The eyebrows lifted now with such a delicate insistence, not really eyebrows, only painted lines done with one stroke on a powdered forehead.

Some one came up from behind and held a hot, wet towel on her forehead. Surprisingly, it felt well, seemed to dissolve most of the pain and made her conscious of other lesser pains in the back, shoulders and arms. But the head was the real pain in spite of towels.

“You must not be frightened,” said the lady, “no one will hurt you.”

Suddenly a vista clicked open. She saw the face of the coolie with the cue wound round his hat, four rickshaws fleeing from her down a dark street, and she felt again the last draining of strength as she lifted Doctor Strike into the rickshaw, felt also the humiliation of her terror which had permitted her to shriek for help in the midst of a crowd. This last became physical.

“I’m afraid I’m going to be sick,” she said.

“Try to drink some tea.”

A cool hand slipped under her head.

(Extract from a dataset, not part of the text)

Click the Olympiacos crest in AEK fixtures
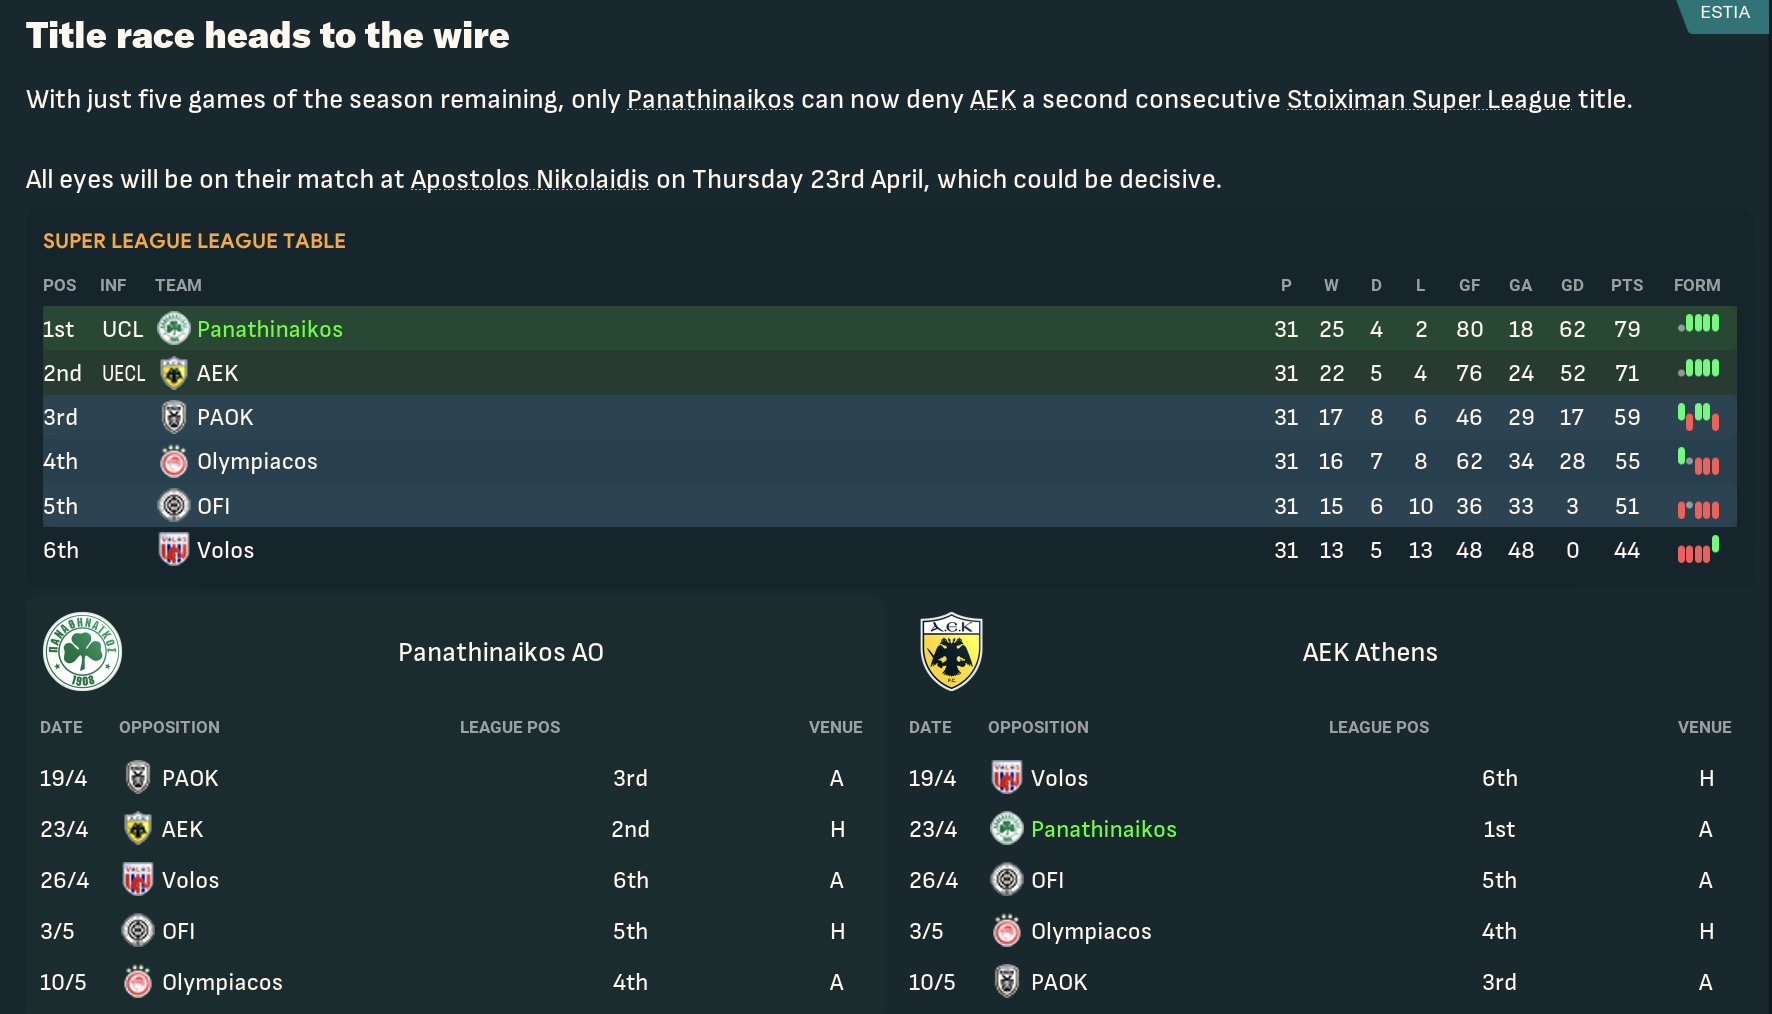coord(1007,931)
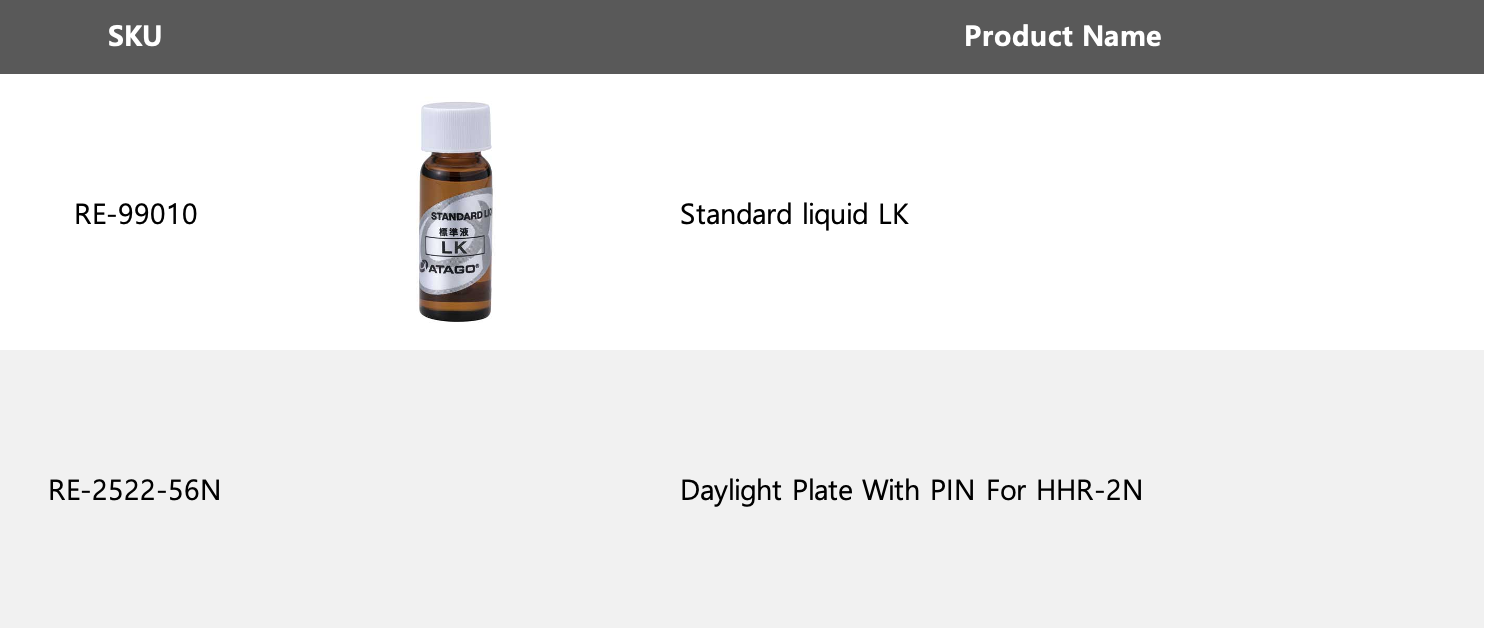This screenshot has height=628, width=1488.
Task: Click the Product Name column header
Action: click(1062, 37)
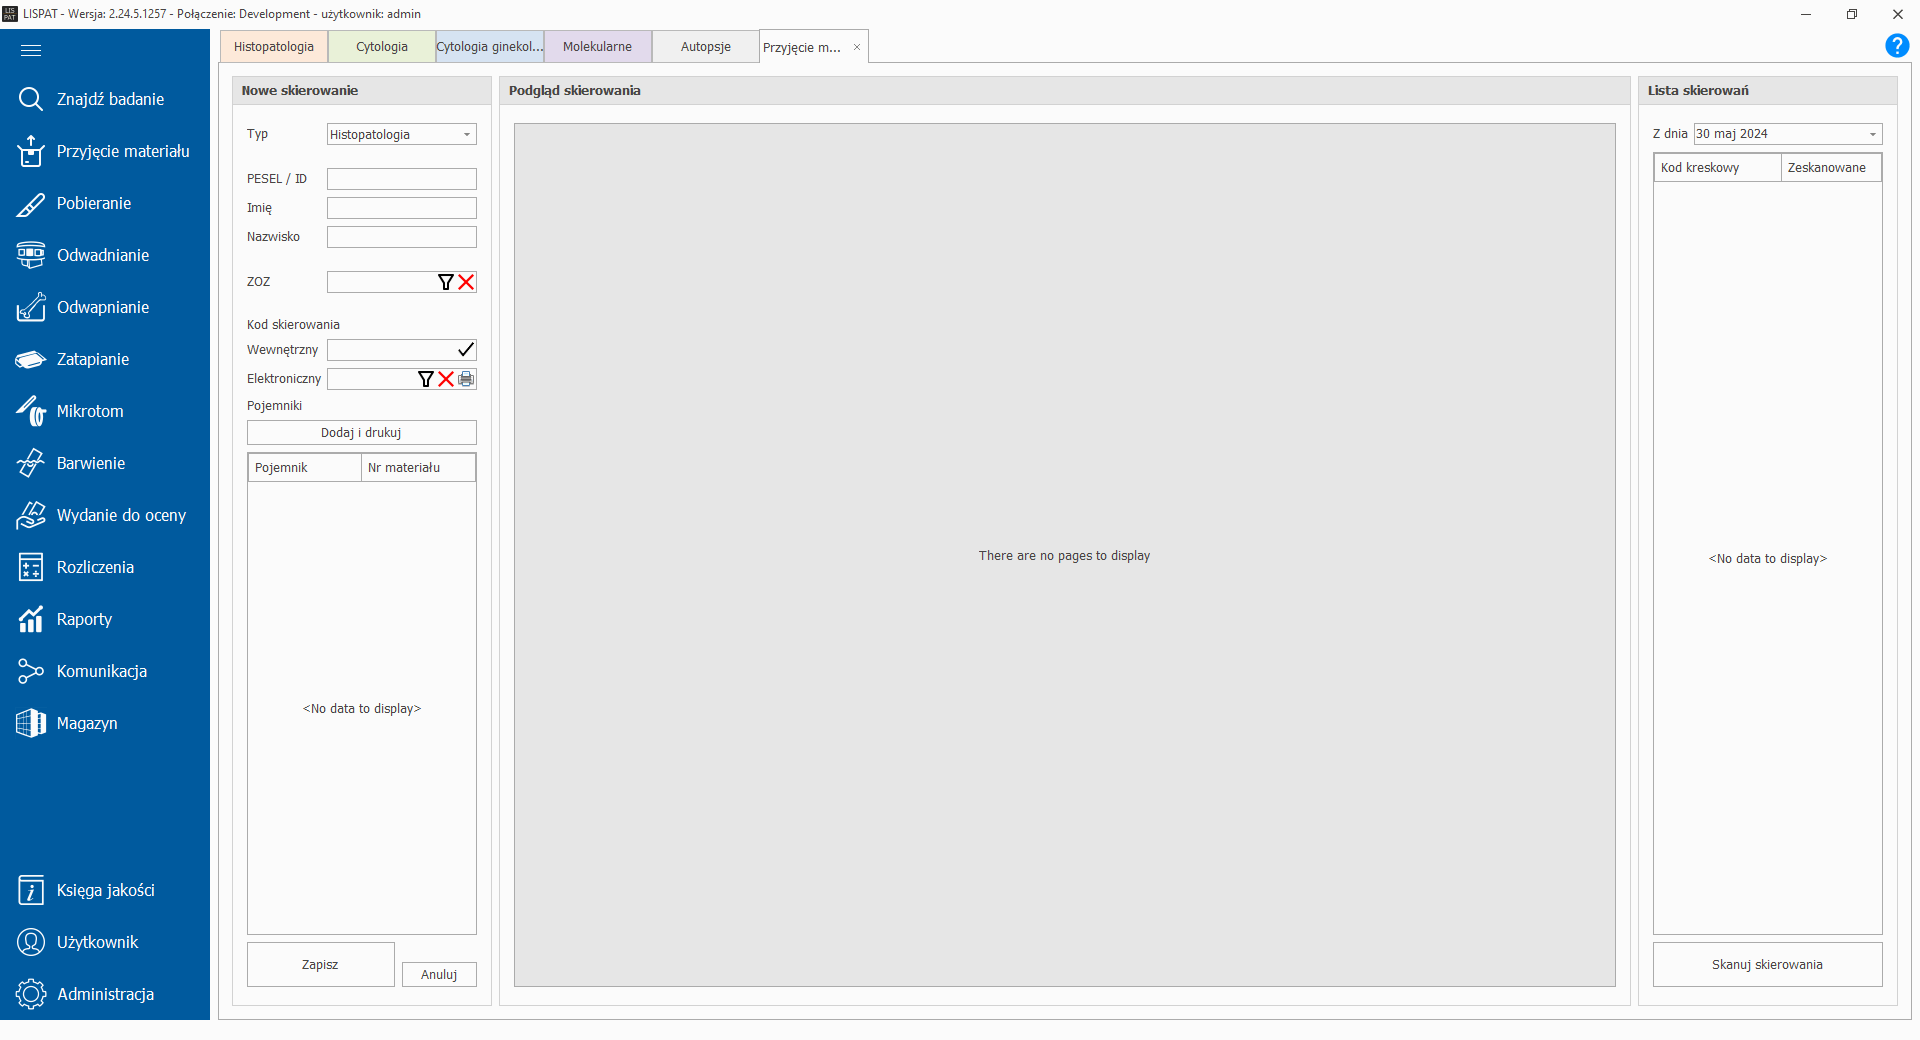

Megan looked into a glass and saw little tea flowers swimming in it upright like weeds on a river bottom. They moved up to her and a heat that was pungent flowed down her throat direct to some center of weakness which was instantly fortified. She was not sick.

“The General thinks it will do you good.”

“The General!”

In the corner of the carriage nearest the window sat a man in a gray uniform. His prominent eyes held the reflection of some incomprehensible amusement. As he saw her looking at him he rose out of his seat and bowed.

“I am so sorry for you,” he said. “I am not responsible for what has happened. But I am charging myself to take care of you and you will not be harmed.” He made a slight gesture with one hand, expressing an apology more delicate than his words. Megan stared at his hand. The beauty of it was strangely familiar.

The amah put another towel on her head, and the lady in the green satin coat at intervals held the tea to her lips. Megan sipped it slowly. There was a significance to all this which escaped her.

“Haven’t I seen you somewhere before, or am I imagining——”

“No,” said the General, and he smiled outright, “you do not imagine. You were kind enough to offer me a handkerchief.”

“But of course. You were going into the Concession. The wrecked car.”

He and the lady nodded.

To decide what she was doing in a train with the man of the wrecked car, with the lady of the green hat, was too much for her. To ask them did not occur to her. But she had seen them before. That made the situation reasonable enough that she was able to accept it for the time being.

“Oh, I guess it is all right,” she said vaguely.

They nodded again, both smiling to reassure her. Megan closed her eyes. She heard them murmur to each other in Chinese. When
she opened her eyes the lady was sitting across from her, over her knees the amah had spread an embroidered towel and she was feeding herself with chopsticks out of little bowls, held close to her mouth, which the amah handed her in turn. The General was not eating. He smoked a cigarette and, his head leaning back against the cushions, blew smoke rings toward the ceiling. Megan studied the amazing, wasteful beauty of the hand with the cigarette. She remembered its inefficiency when touching a bleeding forehead, when holding open a car door, yet it remained an exquisite instrument.